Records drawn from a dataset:

—————

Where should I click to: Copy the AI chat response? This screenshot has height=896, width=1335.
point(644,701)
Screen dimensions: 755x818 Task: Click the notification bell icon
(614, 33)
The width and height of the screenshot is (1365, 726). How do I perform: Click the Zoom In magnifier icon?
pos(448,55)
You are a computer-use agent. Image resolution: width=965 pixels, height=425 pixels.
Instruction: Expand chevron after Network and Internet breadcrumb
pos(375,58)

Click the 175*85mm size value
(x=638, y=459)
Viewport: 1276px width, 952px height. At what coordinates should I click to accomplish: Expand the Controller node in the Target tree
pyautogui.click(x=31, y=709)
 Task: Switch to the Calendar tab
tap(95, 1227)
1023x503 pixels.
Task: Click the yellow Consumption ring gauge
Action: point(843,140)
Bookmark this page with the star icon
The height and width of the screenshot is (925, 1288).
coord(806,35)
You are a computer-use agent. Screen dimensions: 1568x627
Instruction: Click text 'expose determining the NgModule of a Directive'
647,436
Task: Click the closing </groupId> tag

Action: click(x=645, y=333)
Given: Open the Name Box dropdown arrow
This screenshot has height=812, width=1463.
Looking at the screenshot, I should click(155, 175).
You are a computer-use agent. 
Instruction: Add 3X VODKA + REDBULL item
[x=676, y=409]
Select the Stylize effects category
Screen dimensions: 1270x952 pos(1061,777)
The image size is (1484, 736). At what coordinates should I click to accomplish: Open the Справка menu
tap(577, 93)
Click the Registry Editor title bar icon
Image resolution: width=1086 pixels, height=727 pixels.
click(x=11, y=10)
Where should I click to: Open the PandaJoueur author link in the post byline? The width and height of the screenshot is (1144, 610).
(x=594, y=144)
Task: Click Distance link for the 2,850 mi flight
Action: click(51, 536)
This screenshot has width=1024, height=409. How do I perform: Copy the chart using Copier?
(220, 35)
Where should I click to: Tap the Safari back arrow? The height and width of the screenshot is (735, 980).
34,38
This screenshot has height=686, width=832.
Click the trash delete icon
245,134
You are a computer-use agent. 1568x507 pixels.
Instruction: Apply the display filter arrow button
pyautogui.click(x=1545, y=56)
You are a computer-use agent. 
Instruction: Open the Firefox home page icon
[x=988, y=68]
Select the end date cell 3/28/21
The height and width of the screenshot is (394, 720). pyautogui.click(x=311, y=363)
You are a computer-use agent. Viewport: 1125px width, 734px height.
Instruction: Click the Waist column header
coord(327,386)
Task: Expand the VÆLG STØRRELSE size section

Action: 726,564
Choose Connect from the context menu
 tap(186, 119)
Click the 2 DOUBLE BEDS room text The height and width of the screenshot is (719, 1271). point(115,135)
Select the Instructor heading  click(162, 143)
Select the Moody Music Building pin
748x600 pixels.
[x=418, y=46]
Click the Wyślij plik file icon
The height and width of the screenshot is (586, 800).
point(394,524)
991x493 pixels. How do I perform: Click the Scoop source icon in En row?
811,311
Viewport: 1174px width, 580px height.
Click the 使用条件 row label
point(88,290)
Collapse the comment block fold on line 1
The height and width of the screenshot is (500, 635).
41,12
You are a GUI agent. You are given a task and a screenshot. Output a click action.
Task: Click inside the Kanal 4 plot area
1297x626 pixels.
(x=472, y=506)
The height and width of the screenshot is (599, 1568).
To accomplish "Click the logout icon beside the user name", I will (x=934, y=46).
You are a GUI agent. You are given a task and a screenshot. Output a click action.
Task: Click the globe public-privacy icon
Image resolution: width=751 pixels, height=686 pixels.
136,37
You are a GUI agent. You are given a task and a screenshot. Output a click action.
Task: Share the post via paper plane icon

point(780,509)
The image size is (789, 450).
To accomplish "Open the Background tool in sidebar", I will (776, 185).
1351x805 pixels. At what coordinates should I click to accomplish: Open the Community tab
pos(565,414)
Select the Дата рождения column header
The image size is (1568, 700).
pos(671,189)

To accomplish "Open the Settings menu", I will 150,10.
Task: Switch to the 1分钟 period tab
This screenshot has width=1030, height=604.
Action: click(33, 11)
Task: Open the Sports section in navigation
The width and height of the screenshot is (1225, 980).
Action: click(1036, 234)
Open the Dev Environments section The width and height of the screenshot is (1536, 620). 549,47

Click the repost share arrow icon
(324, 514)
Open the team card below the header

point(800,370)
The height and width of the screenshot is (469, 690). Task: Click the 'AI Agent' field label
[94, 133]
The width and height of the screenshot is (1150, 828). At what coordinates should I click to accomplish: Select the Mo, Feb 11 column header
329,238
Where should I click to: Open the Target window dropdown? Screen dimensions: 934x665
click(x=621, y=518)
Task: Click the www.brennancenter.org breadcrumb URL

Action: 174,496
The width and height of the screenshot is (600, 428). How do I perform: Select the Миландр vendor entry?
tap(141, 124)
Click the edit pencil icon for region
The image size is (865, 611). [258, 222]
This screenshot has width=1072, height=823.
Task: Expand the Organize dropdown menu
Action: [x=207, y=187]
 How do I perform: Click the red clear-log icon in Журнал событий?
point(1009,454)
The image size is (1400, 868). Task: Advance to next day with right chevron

—————

**WORK REQUIRED**: Write out the data a second time, exactly the same.

**RESULT**:
Where should I click to: Copy the AI chat response? This screenshot has height=896, width=1335.
point(644,701)
Screen dimensions: 755x818 Task: Click the notification bell icon
(614, 33)
The width and height of the screenshot is (1365, 726). How do I perform: Click the Zoom In magnifier icon?
pos(448,55)
You are a computer-use agent. Image resolution: width=965 pixels, height=425 pixels.
Instruction: Expand chevron after Network and Internet breadcrumb
pos(375,58)

Click the 175*85mm size value
(x=638, y=459)
Viewport: 1276px width, 952px height. At what coordinates should I click to accomplish: Expand the Controller node in the Target tree
pyautogui.click(x=31, y=709)
 Task: Switch to the Calendar tab
tap(95, 1227)
1023x503 pixels.
Task: Click the yellow Consumption ring gauge
Action: point(843,140)
Bookmark this page with the star icon
The height and width of the screenshot is (925, 1288).
coord(806,35)
You are a computer-use agent. Screen dimensions: 1568x627
Instruction: Click text 'expose determining the NgModule of a Directive'
647,436
Task: Click the closing </groupId> tag

Action: click(x=645, y=333)
Given: Open the Name Box dropdown arrow
This screenshot has height=812, width=1463.
Looking at the screenshot, I should click(155, 175).
You are a computer-use agent. 
Instruction: Add 3X VODKA + REDBULL item
[x=676, y=409]
Select the Stylize effects category
Screen dimensions: 1270x952 pos(1061,777)
The image size is (1484, 736). At what coordinates should I click to accomplish: Open the Справка menu
tap(577, 93)
Click the Registry Editor title bar icon
Image resolution: width=1086 pixels, height=727 pixels.
click(x=11, y=10)
Where should I click to: Open the PandaJoueur author link in the post byline? The width and height of the screenshot is (1144, 610).
(x=594, y=144)
Task: Click Distance link for the 2,850 mi flight
Action: click(51, 536)
This screenshot has width=1024, height=409. How do I perform: Copy the chart using Copier?
(220, 35)
Where should I click to: Tap the Safari back arrow? The height and width of the screenshot is (735, 980).
34,38
This screenshot has height=686, width=832.
Click the trash delete icon
245,134
You are a computer-use agent. 1568x507 pixels.
Instruction: Apply the display filter arrow button
pyautogui.click(x=1545, y=56)
You are a computer-use agent. 
Instruction: Open the Firefox home page icon
[x=988, y=68]
Select the end date cell 3/28/21
The height and width of the screenshot is (394, 720). pyautogui.click(x=311, y=363)
You are a computer-use agent. Viewport: 1125px width, 734px height.
Instruction: Click the Waist column header
coord(327,386)
Task: Expand the VÆLG STØRRELSE size section

Action: 726,564
Choose Connect from the context menu
 tap(186, 119)
Click the 2 DOUBLE BEDS room text The height and width of the screenshot is (719, 1271). point(115,135)
Select the Instructor heading  click(162, 143)
Select the Moody Music Building pin
748x600 pixels.
[x=418, y=46]
Click the Wyślij plik file icon
The height and width of the screenshot is (586, 800).
point(394,524)
991x493 pixels. How do I perform: Click the Scoop source icon in En row?
811,311
Viewport: 1174px width, 580px height.
Click the 使用条件 row label
point(88,290)
Collapse the comment block fold on line 1
The height and width of the screenshot is (500, 635).
41,12
You are a GUI agent. You are given a task and a screenshot. Output a click action.
Task: Click inside the Kanal 4 plot area
1297x626 pixels.
(x=472, y=506)
The height and width of the screenshot is (599, 1568).
To accomplish "Click the logout icon beside the user name", I will (x=934, y=46).
You are a GUI agent. You are given a task and a screenshot. Output a click action.
Task: Click the globe public-privacy icon
Image resolution: width=751 pixels, height=686 pixels.
136,37
You are a GUI agent. You are given a task and a screenshot. Output a click action.
Task: Share the post via paper plane icon

point(780,509)
The image size is (789, 450).
To accomplish "Open the Background tool in sidebar", I will (776, 185).
1351x805 pixels. At what coordinates should I click to accomplish: Open the Community tab
pos(565,414)
Select the Дата рождения column header
The image size is (1568, 700).
pos(671,189)

To accomplish "Open the Settings menu", I will 150,10.
Task: Switch to the 1分钟 period tab
This screenshot has width=1030, height=604.
Action: click(33, 11)
Task: Open the Sports section in navigation
The width and height of the screenshot is (1225, 980).
Action: click(1036, 234)
Open the Dev Environments section The width and height of the screenshot is (1536, 620). 549,47

Click the repost share arrow icon
(324, 514)
Open the team card below the header

point(800,370)
The height and width of the screenshot is (469, 690). Task: Click the 'AI Agent' field label
[94, 133]
The width and height of the screenshot is (1150, 828). At what coordinates should I click to accomplish: Select the Mo, Feb 11 column header
329,238
Where should I click to: Open the Target window dropdown? Screen dimensions: 934x665
click(x=621, y=518)
Task: Click the www.brennancenter.org breadcrumb URL

Action: 174,496
The width and height of the screenshot is (600, 428). How do I perform: Select the Миландр vendor entry?
tap(141, 124)
Click the edit pencil icon for region
The image size is (865, 611). [258, 222]
This screenshot has width=1072, height=823.
Task: Expand the Organize dropdown menu
Action: [x=207, y=187]
 How do I perform: Click the red clear-log icon in Журнал событий?
point(1009,454)
The image size is (1400, 868). Task: Advance to next day with right chevron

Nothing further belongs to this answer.